The Curious Case of Benjamin Button is the above paragraph stretched over three hours. And yes, it is a little too laboriously long in the earlier half of the protagonist’s life

My name is Benjamin Button, and I was born under unusual circumstances. While everyone else was aging, I was gettin' younger... all alone.

Loosely based on an F Scott Fitzgerald short story, it’s a tale armed with a concept that could titillate the senses of the most demanding of movie critics. The possibilities of exploring the world through the eyes of an 80-year-old Brad Pitt getting younger everyday seemed immense. Our hero is born as a tiny, shrivelled fossil and then seems to defy chronology. Incredible adventures follow: a spell on a tugboat, wartime peril, voyages that transcended much geography, and the backdrop richly woven with the jazz era during the roaring twenties, the depressing 30s, the World War days in the 40s all the way till the stormy days of Katrina.

The young (old?) Benjamin is a winning creation, a mesmerising byproduct of Gollum and Forrest Gump. But once Benjamin morphs into Pitt in all his Greek God glory, you feel the movie’s “curious” charm begin to dissipate. Soon we’re left with something that resembles an all too conventional romantic drama, The Bridges of Madison County with a steadily diminishing echo of fantasia.


Along the way you bump into people who make a dent on your life.

There is also an interesting take on Button’s decades-long romance with a ballerina (a stunning performance from Cate Blanchett), which proves that the lifetime of true love, like comedy, is all about timing.


It's a funny thing about comin' home. Looks the same, smells the same, feels the same. You'll realize what's changed is you.


Another aspect of The Curious Case that started troubling me a bit while watching the movie was its striking similarity to Forrest Gump. After perusing IMDB, I was hardly surprised. We could just blame the scriptwriter, who tried to reproduce his magic from Forrest Gump. But then, as any magician will tell you, you cannot get away with a performance when you have no new trick up your sleeve.

Sometimes we're on a collision course, and we just don't know it.
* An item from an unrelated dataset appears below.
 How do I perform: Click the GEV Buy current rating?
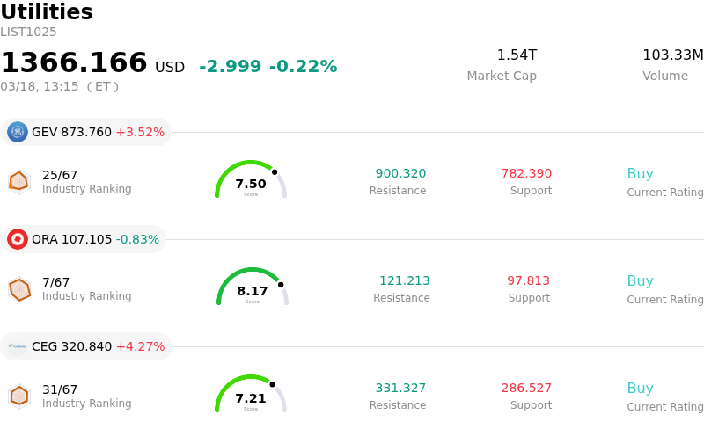point(640,173)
Whether it's by accident or by design, there's not a thing we can do about it.

Benjamin’s condition does not seem inspire him all that much, to have given him any unique insights. But then the script seems to force Benjamin to make Forrestesque observations which are then made to sound like profound truths. Some pearls of wisdom such as “Live the life you’re meant to live”, “Love while you can” and “Nothing lasts for ever” will only take your mind back to Tom Hank’s adorable portrayal in his 1994 Oscar winning role.

Our lives are defined by opportunities, even the ones we miss

Where this movie disappoints is at the climax. While we sit through his old age anticipating exciting times as he gets younger during the Beatles mania, the movie flatters to deceive. What ought to have been an orgasm after a nearly three-hour foreplay, turns out to be a premature ejaculation.

I think, right there and then, she realized none of us is perfect forever.


But then, when I did watch the movie at a multiplex, without horn-rimmed glasses of a movie critic, I found it entertaining. In fact, I’d go to the extent of saying that it is easily one of the best movies made in recent times. If you can forget the fact that it is directed by David Fincher of the Fight Club fame, and the screenplay was indeed written by Eric Roth of the Forrest Gump fame, you will surely like the movie, and may even get yourself to love it. The movie was certainly not as forced and futile as this review is, but then, beware of the staccato.

You must watch The Curious Case of Benjamin Button if you are the kind who likes to live today like there is no tomorrow. And watch it most certainly if you, like this reviewer, dread the thought of your birthday, because it’s a reminder that you’re getting older.